When trolls do fight
When Trolls Do Fight
Comment from Dr Ignacio Chapela
A brief note to make sure you did not miss the news from the American corn belt, where two clumsy trolls are engaged in a slow-motion battle, one that we should have seen a long time ago bring down the ag biotech pretense of a business.
What hundreds of farmers have not been allowed to do on the basis of logical and reasonable doubt over GMO plants is being done now, through brute force but out of public sight, by a global corporation. Trust one troll to chase the other: Bunge, the massive seed corporation, refused this year to accept or move seeds from Syngenta's new variety, curiously named "Viptera", based on their recognition that it is impossible to segregate or otherwise control the movement of Syngenta's promiscuous DNA.
A superficial account can be found here [Bloomberg: Syngenta Loses Court Ruling Against Bunge Unit Over Modified Corn Lawsuit], including the useful quote from the court when siding with Bunge:
"Bunge's decision to reject Viptera corn at all of its locations was a legitimate and reasonable business decision,"
And just to re-state what many farmers know from bitter experience, the court adds that agreeing to receive the questioned seed
"...would impose prodigious costs on Bunge for a situation that Bunge did not create."

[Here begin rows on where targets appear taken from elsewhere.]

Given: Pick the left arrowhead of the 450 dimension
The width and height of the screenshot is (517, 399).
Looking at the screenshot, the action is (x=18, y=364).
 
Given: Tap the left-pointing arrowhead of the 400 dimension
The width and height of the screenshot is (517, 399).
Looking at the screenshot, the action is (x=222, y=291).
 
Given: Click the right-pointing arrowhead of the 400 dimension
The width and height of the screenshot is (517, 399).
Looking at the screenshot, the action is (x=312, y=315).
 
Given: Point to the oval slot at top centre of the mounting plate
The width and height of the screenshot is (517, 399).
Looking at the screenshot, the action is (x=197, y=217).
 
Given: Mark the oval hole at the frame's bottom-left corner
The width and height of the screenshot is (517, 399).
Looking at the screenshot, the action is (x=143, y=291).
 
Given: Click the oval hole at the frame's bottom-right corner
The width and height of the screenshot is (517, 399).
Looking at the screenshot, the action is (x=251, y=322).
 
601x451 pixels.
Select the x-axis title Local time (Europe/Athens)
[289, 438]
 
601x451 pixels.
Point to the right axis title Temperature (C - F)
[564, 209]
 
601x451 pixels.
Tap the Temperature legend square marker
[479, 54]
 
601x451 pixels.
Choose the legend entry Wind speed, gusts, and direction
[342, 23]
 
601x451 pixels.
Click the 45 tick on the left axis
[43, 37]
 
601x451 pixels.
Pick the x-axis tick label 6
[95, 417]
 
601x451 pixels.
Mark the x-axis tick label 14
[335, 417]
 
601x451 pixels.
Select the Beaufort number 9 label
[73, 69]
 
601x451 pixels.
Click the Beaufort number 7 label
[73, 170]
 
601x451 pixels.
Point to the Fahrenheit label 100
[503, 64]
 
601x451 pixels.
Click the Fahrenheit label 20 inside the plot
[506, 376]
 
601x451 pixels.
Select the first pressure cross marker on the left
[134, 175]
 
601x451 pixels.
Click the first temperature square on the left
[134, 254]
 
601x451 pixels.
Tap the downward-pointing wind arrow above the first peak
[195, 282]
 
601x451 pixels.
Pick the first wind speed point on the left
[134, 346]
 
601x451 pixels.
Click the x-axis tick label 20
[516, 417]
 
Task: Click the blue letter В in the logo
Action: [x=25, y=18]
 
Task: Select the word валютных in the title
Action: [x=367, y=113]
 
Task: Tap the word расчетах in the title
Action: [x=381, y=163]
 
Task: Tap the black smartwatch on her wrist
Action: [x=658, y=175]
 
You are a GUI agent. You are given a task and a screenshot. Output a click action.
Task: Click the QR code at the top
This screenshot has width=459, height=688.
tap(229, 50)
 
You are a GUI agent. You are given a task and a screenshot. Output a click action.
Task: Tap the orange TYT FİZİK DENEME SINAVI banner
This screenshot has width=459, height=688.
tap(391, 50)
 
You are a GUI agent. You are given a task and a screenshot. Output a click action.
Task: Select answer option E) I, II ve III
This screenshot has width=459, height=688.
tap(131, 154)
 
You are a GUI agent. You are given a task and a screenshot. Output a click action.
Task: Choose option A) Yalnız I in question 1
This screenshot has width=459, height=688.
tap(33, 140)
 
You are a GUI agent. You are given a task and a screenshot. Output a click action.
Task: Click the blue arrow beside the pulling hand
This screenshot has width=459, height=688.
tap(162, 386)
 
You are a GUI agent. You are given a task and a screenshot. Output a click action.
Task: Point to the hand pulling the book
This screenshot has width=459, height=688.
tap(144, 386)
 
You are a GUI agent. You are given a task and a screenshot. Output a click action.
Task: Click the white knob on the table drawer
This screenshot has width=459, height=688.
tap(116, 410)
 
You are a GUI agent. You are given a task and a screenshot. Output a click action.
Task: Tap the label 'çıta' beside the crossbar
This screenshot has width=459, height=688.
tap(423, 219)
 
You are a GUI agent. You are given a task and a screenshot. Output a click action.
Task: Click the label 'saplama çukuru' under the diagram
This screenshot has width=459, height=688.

Adding interest to the case, farmers are incensed by Syngenta's behaviour because the company went around giving away seed of the Viptera corn varieties across the corn belt as a marketing campaign, knowing that the seed was not approved in all international markets. Farmers planted the seed and now find themselves with many problems to identify, segregate and store or destroy their harvest. When driving up to their elevator or mill, they find the following note:
'Please note that Bunge currently is unable to accept delivery of the following seed product for the 2010 growing season:
This seed has not received necessary approval from Japan or Korea, major export destinations for the U.S. All Bunge facilities are integrated into the export market, which is why the terms of Bunge's purchase contract states that Bunge will not accept grains or oilseeds containing transgenic events not approved for U.S. export markets.'
Irony is to be found throughout this story, not least in the fact that the reason why so many farmers are now facing useless truckloads of grain is precisely that the Syngenta seed was "properly" managed by the US regulatory agencies, the obvious consequence of the fallacious concept of 'substantial equivalence' (yes, believe it or not, it still is US central policy). In a more technical account filed here [AgFax.com: Bunge and Continental Grain Refuse Syngenta Agrisure Viptera Hybrids], we read:
'Nathan Fields, director of biotechnology and economic analysis for the National Corn Growers Association (NCGA), told DTN that Syngenta was in compliance with the biotech industry and all commercialization policies prior to the product's full commercial launch. "From our perspective, they launched the product in good faith."'
Gnashing of bones and crashing of skulls – makes me wonder once again: whose idea was this, after all?